Humeur

Je ne suis pas toujours aussi assidu que je le devrais à ce blog, mais mon travail d’écriture, ininterrompu, peut parfois, et sur des périodes assez longues, me retenir ailleurs ; me tenir à autre chose, un livre par exemple qui paraitra sans doute un jour. Mais je continue à vivre sous la même discipline simple et salutaire, une exigence spirituelle qui me permet d’être ce que je suis et de répondre à ma conformation psychologique : lire et écrire. Et ces deux disciplines participent de la même éthique et d’un reste de plaisir d’être encore.

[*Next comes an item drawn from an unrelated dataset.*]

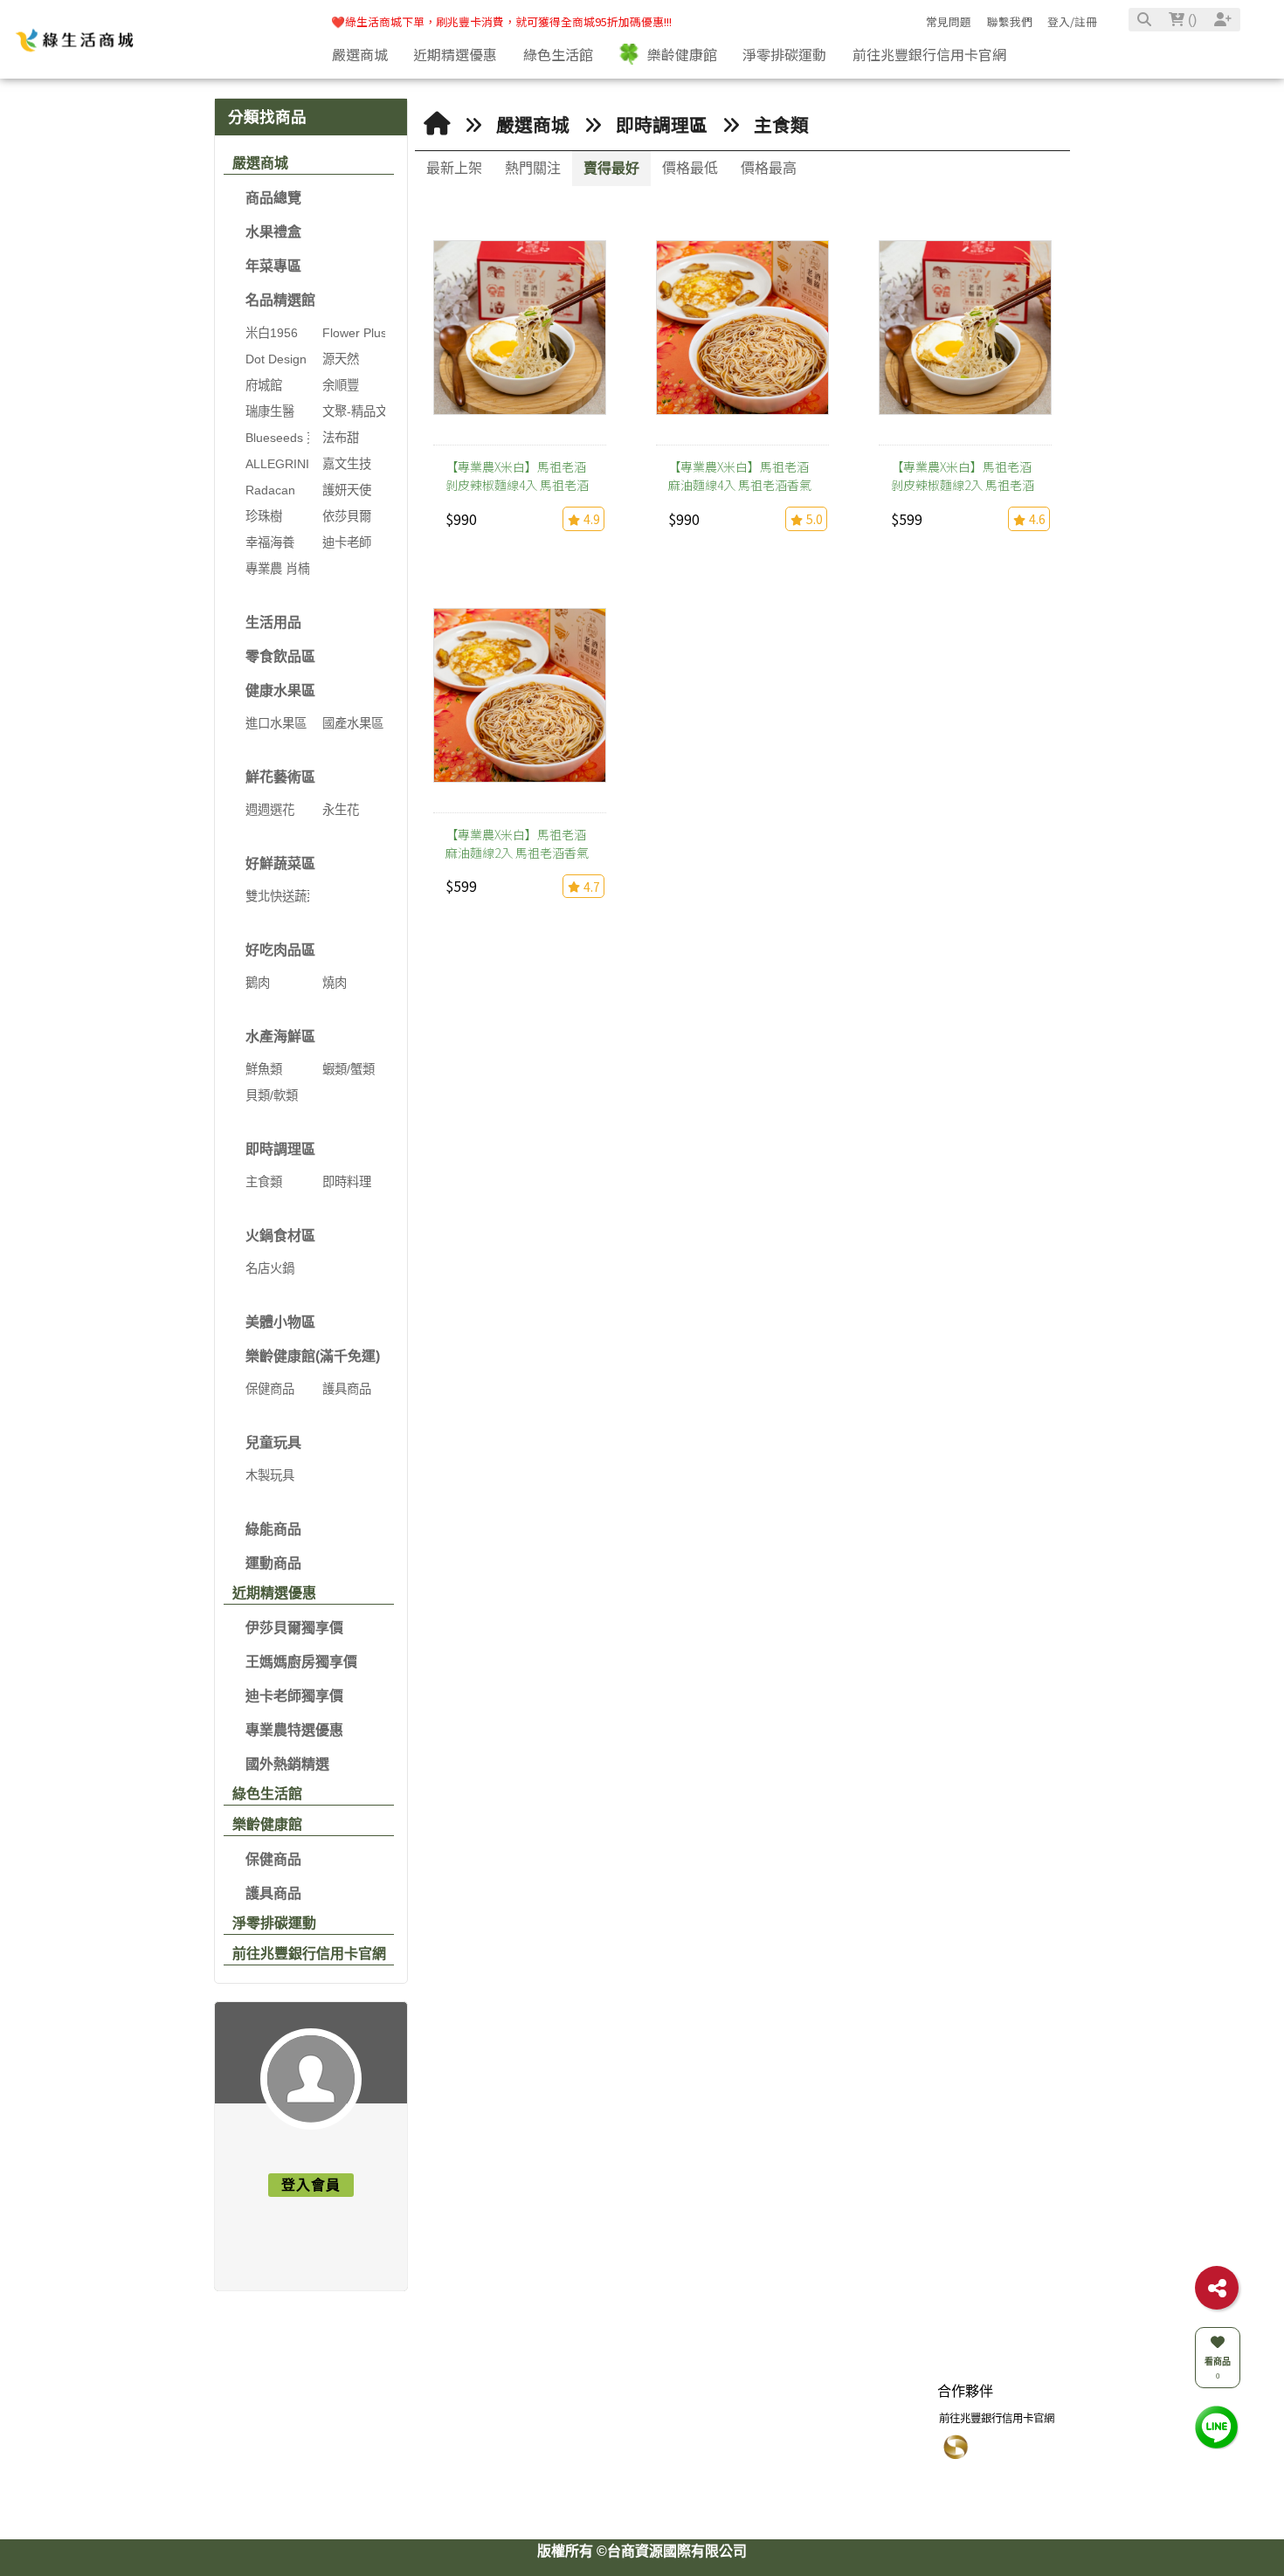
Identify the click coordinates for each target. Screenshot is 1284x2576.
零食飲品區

Et je voudrais pouvoir tout céder à ce penchant, sans autre morale, car je sais qu’il s’y joue aussi quelque chose d’essentiel – et d’aussi simple qu’un équilibre qu’il me faut à tout prix tenir, au risque de tomber et de ne pas me relever.

Nécessité autant que plaisir, et qui me conduisent à me ressourcer dans la nature et les idées, au risque de m’y enfermer et de me couper du bourdonnement de la vie. Car il faut bien vivre aussi, assumer des responsabilités professionnelles, « être dans la vie », participer au grand bordel, consentir aux exigences sociétales, et s’y perdre, s’y abimer, s’y laisser engluer et salir comme un oiseau de mer dans le goudron qui surnage à la surface des eaux ; et puis fuir pour se retrouver enfin, un peu, dans une forme de solitude habitée par quelques visages. Nietzsche décrit bien ce processus « Dans la foule, je vis comme la foule et ne pense pas selon mon être ; au bout d’un certain temps, j’ai toujours l’impression que l’on veut m’exiler de moi et me ravir mon âme – et je deviens méchant avec tout le monde, et je redoute tout le monde. Le désert m’est alors nécessaire pour redevenir bon ». Et sans doute aussi pour penser à nouveau.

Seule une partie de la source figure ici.